Casaleggio era un visionario. Il visionario non è l’equivalente del profeta, dell’indovino o dell’utopista che popolavano i quartieri alti e bassi della società preindustriale e precapitalistica. Oggi produrre visioni è piuttosto il mestiere di chi immagina i mondi futuri (oggetti, modi di relazione, costumi) contenuti nella pancia di quelli corrente, che si ingegna a dedurre quel che sarà e che prenderà il posto di quel che c’è. Il visionario, insomma, se la prende con le concezioni correnti perché le vede già appiedate rispetto a quelle che incombono. I visionari suscitano grandissima attenzione in ambienti attentissimi al calcolo economico e per questo spesso sono consulenti delle grandi società che hanno in gioco grandi investimenti di cui rientrare in un lungo corso d’anni (ad esempio i gestori delle reti telefoniche, come Telecom per cui Casaleggio ha lavorato a lungo, ma anche i fondi che muovono mari di capitali e che hanno l’incubo di sbagliare il cavallo su cui puntarli). In altri termini, il visionario è sì no che delinea il futuro, ma sempre estraendolo da quel che c’è, come possibilità o inevitabilità del presente.

Due (per quanto più ci interessa) sono le “visioni” di Casaleggio che di fatto si stanno realizzando. La prima è l’affermarsi della jobless society (società dove il lavoro è scarso) e cioè del mondo dove i più, sostituiti dalla informatica, non lavoreranno. Da qui la necessità di distribuire ai non lavoranti – che potrebbero divenire maggioranza – quel tanto di reddito che li faccia sopravvivere e che assicuri la continuità sistemica del ciclo produzione-consumo. Un “reddito di cittadinanza” che per questo è elemento strutturale del manifesto M5s, e che si sgancia (altro che “Italia è una repubblica fondata sul lavoro”) dal lavoro svolto, interrotto (indennità di disoccupazione) o esaurito (pensioni). La seconda visione riguarda i media: tv, radio e stampa. Si dice che siano tutti in crisi per l’avanzare di internet, il che è vero, anche se solo fino a un certo punto. Ma più in generale ci sembra che Casaleggio abbia colto il fenomeno dei “media affamati”. Affamati, come da sempre accade, di cose da dire e raccontare, ma sempre meno in grado di andarsele a cercare perché impoveriti dalla crisi dei vecchi modelli di business. Di conseguenza radio, tv e giornali stanno per lo più lì a bocca aperta ad attendere l’imbeccata attorno a cui chiacchierare, e per muoverli a bacchetta non serve più il potere, ma l’evento più o meno (di solito meno) sostanzioso.

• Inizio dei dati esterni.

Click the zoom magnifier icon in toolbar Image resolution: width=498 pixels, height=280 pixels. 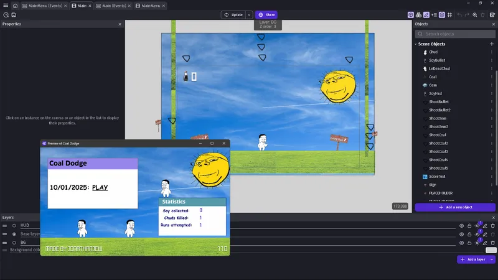[475, 14]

Lo ha capito anche Renzi, che infatti dai media sa farsi inseguire. Mentre Casaleggio ha pensato alla convergenza con Grillo, per l’appunto un artista costruttore di eventi, battute, gesti che in tutti i media riesplodono un attimo dopo aver fatto capolino sul blog-detonatore. Intanto annotiamo che da Lilly Gruber, ovviamente pronta sulla notizia, il pubblico è cresciuto ieri sera di quasi un punto di share rispetto al martedì della settimana scorsa. Tutto per merito dei diplomati e laureati (la zona più riflessiva del pubblico) attratti dalle domande sul futuro delle stelle visionariste, ora che le visioni devono farsele tutte da sé.